* Start Reading passage *
But there is one garden that captured my attention a good deal, The Rose Garden. The point of interest was the names given to the roses. Most are classified as English roses and most of these are named after people – Noble Antony, Baroness Rothschild, Miss Alice, L.D. Braithwaite, Graham Thomas, Grace, Getrude Jekyll, Crown Princess Margereta. The last two of this group are alike in their whorl of petals and almost alike in scent and colour so that it is difficult to tell them apart. Moreover, Crown Princess Margereta was seen in more than one colour. So one wonders the basis for these names. Then there are others that have literary connections – William Shakespeare 2000, Christopher Marlow, Falstaff, A Shropshire Lad, Tess of the D’urbervilles. There are some modern shrub roses that have fewer petals and smaller cups but just as attractive – Jacqueline Du Pre, Baby Love. How about Teasing Georgia? This is a cream-coloured rose whose outer petals are flushed open while the inner ones are half-closed, linked together in a self-composed privacy that is displayed in provocative glimpses. There is the hybrid musk rose, Nur Mahal, with a strong scent. A climbing English rose is aptly named the Pilgrim. Yet another curious name is the Ingenious Mr Fairchild. Perhaps the rose is just as ingenious; or rather its creator thinks he is ingenious for this plethora of names and varieties is the result of laboratory cross-pollination to create more than what nature wants to provide. So man is always searching for new things in an old world. Contentment and greed, creativity and need, play an interesting game.
* End Reading passage *
* Start Supplied records *
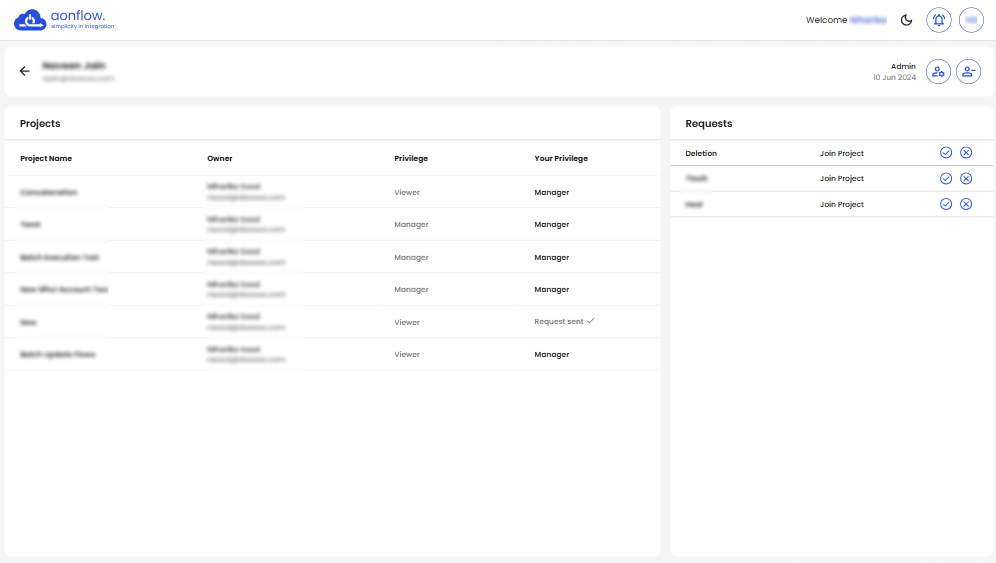Click the Owner column header

click(x=220, y=158)
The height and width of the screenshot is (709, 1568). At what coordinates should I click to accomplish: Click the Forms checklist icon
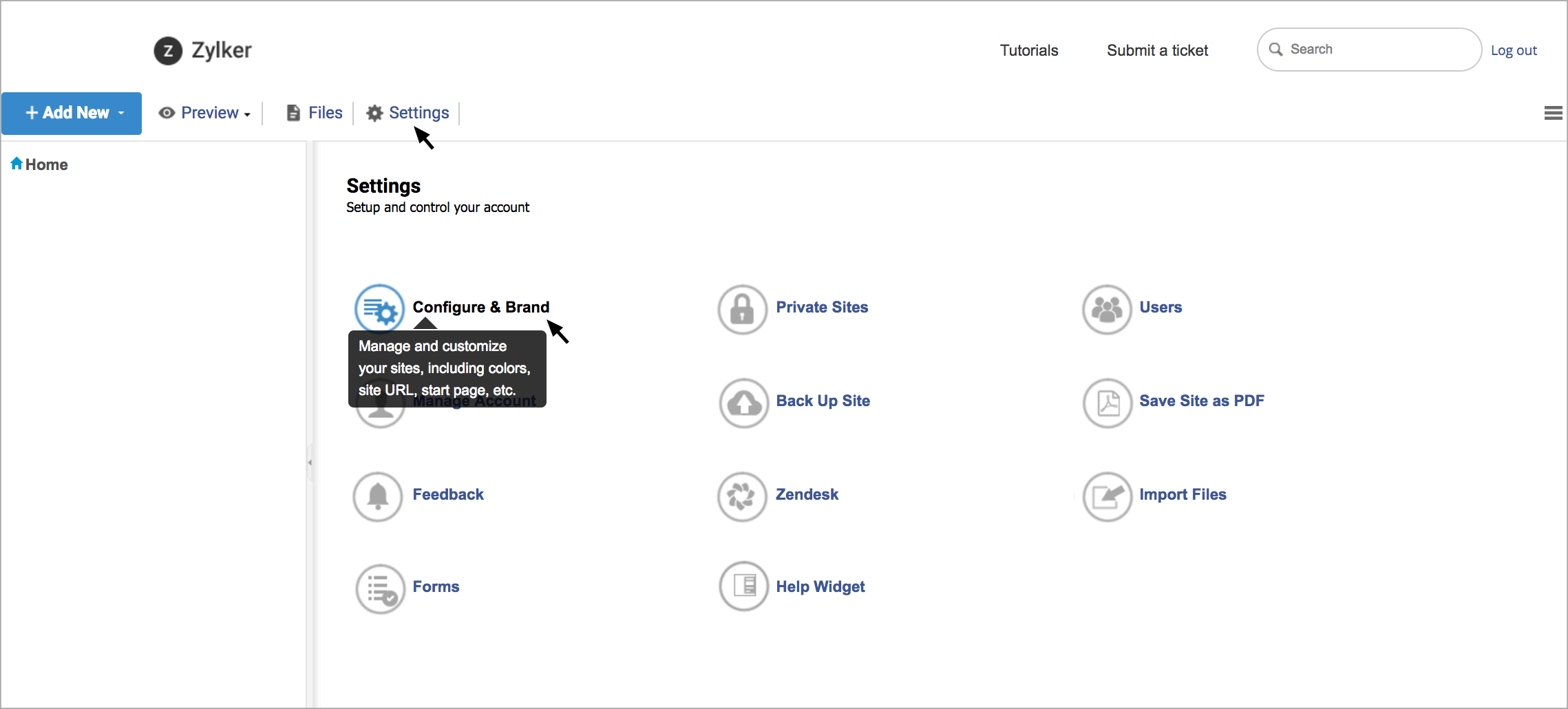[380, 589]

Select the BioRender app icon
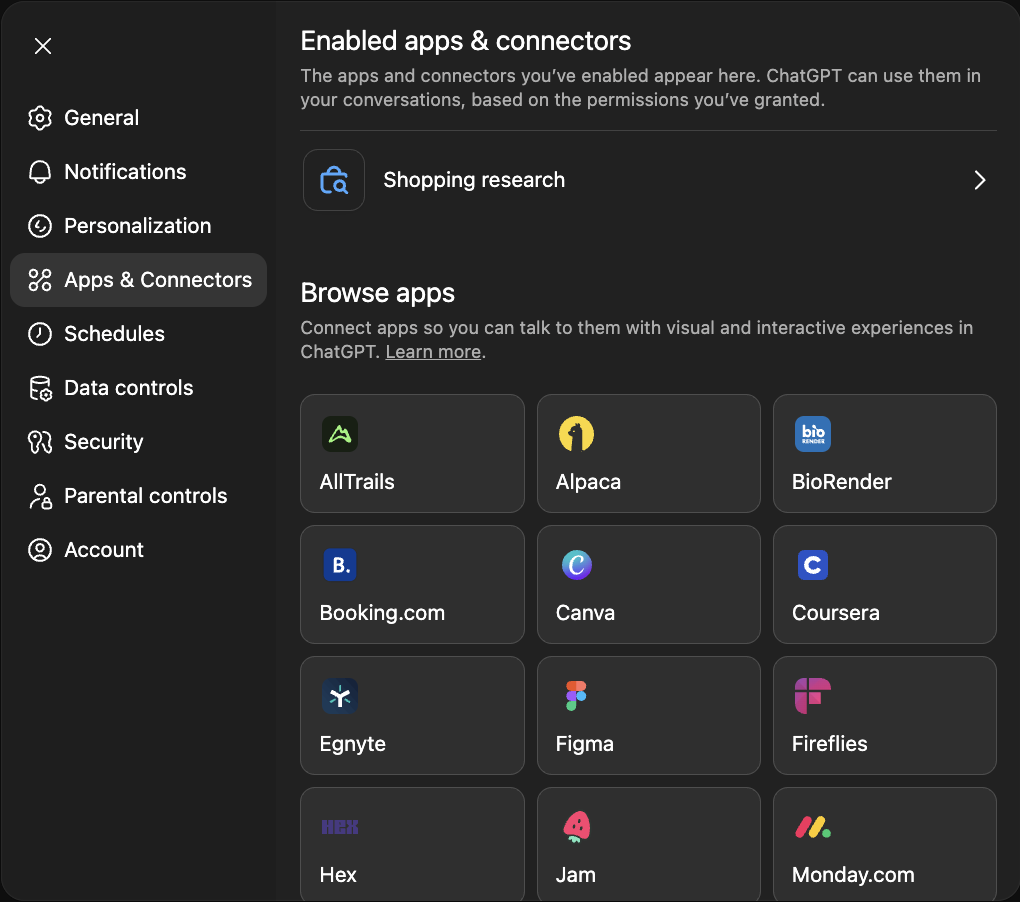812,434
* End Supplied records *
◆ **What is expected**
Continue the passage about the rose garden from its final sentence.

◆ **The reply**
The aviary is a rare addition to any English manor house. It’s a small collection of exotic birds for the childish pleasure of visitors. Imagine, birds that once flew in the great forests of Amazon or Borneo locked up in a small artificial space shared with other birds, living their lives in a different climate, making hopeless calls for help that are heard as sweet songs for our entertainment. These days it is easy to justify such things in the name of preservation of endangered species; and so they lock up two birds of the same species in a constrained space. Being bored and together they will naturally mate for the benefit of the species. We take the credit. An example of this is the “Rothschild’s mynah” once endangered in their native island of Bali but now thriving in captivity that may lead to an introduction to the wild. It’s a difficult issue. As humans we have encroached and destroyed their natural habitats; and so we must take responsibility and make amends. But in what form should this responsibility be discharged? Will the last two specimens of any species care more for the continuity of their species or for their own freedom? This preservation of nature is only an excuse for our own survival.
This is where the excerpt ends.